Can a Termination for Convenience be Converted to a Termination for Default?


By Steve Rizer

 

Can termination of a construction project for convenience be converted to a termination for default? This is one of several questions that Sherman & Howard LLC attorney Stephen Hess fielded during the “Q&A” portion of a webinar that WPL Publishing held last week. During the webinar, entitled “Termination of a Troubled Construction Project,” he addressed a target audience of contractors, subcontractors, consultants, construction managers, architects, engineers, public and private owners, and construction law attorneys.

 

In response to the question, Hess said, “The answer is, ‘No.’ A termination for default can be converted to a termination for convenience” but not vice versa.

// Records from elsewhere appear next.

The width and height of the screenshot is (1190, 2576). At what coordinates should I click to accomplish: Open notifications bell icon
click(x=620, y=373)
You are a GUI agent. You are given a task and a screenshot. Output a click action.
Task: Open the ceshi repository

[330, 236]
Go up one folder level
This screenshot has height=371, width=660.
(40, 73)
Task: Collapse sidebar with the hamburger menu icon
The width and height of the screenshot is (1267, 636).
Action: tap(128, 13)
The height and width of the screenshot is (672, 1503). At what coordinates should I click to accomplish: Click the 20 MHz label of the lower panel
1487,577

With a termination for convenience, “you can try to recover damages, but legally the mechanism would not be to convert it to a termination for default and then say, ‘Oh, I subsequently found some mistakes, so now I’m going to treat it as a termination for default.’”

 

Alternatively, Hess explained, “the owner would start with the termination for convenience, terminate the contract, and then, if it uncovers problems, it would say, ‘Notwithstanding the fact that I terminated for convenience, I’m still allowed to recover damages for two kinds of default. I’m not terminating for default, but I’m recovering damages for two kinds of contract rights. One is defective work before I took over the contract that I couldn’t have known anything about. So, when I terminated for convenience, I didn’t realize there were structural problems. I’m allowed to sue for those.’ Some courts permit that [while] others don’t.”

 

In the second scenario, “when you terminate for convenience, you may have an argument as an owner that the warranties stay with the project,” Hess said. “So, if work is completed and accepted on an administration building, for example, in a huge water-treatment facility but then the civil construction doesn’t go well and the owner says, ‘We’re terminating the contract [and] we’re accepting the building [and] we’re going to find someone else to finish the civil side of the project’ and then it turns out that there are problems with the administration building, the owner might have an argument that there’s a warranty that is covered notwithstanding the termination for convenience. That gets a little sticky because most terminations -- well, all of them -- come before substantial completion as a practical matter, and most warranties don’t start running until substantial completion.”

 

Hess noted, “So, both of those are difficult claims to make. You’re entitled to recover for latent defects, and you’re entitled to recover for warranties. In some states, they’re easier than others, but that’s how an owner who terminates for convenience would protect himself. It isn’t exactly a termination for default or conversion to termination for default, but it’s similar in that the termination for convenience is followed by just a good ol’ suit for some kind of damages.”

 

During the webinar, Hess also discussed the basic legal principles of terminating a construction project, the economic consequences of termination decisions, modeling the economics of termination, investigating the model’s assumptions, and contractor-subcontractor termination.